> [TASK ITEM]: Copy, from the entries below, each line in which the string "agent" appears.

> [INPUT]:
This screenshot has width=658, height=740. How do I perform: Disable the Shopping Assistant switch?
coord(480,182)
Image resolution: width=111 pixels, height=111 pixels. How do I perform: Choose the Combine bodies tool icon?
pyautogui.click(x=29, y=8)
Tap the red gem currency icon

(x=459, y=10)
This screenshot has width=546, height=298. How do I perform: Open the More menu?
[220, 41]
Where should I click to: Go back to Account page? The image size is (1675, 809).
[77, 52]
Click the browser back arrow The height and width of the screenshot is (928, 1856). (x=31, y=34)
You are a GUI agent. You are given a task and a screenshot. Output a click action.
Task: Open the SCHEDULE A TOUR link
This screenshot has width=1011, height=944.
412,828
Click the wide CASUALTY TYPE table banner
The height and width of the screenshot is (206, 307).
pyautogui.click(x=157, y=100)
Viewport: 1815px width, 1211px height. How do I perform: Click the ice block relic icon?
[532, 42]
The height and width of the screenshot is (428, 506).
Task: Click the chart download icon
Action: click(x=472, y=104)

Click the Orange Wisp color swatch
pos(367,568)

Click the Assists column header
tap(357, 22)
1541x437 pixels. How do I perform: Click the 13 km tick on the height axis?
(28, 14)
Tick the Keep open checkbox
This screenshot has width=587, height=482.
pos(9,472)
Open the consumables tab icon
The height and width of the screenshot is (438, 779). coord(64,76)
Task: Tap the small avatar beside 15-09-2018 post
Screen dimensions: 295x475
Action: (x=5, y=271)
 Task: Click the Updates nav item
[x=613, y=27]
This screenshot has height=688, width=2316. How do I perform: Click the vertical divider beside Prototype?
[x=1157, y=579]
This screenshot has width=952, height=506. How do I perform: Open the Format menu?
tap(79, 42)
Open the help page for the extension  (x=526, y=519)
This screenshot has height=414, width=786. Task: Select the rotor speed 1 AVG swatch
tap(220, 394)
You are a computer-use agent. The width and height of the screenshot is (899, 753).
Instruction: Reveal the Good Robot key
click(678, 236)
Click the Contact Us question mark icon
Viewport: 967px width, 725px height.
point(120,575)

> [RESPONSE TO THIS EXERCISE]:
You are a GUI agent. You are given a task and a screenshot. Output a click action.
You are a computer-use agent. The width and height of the screenshot is (899, 753).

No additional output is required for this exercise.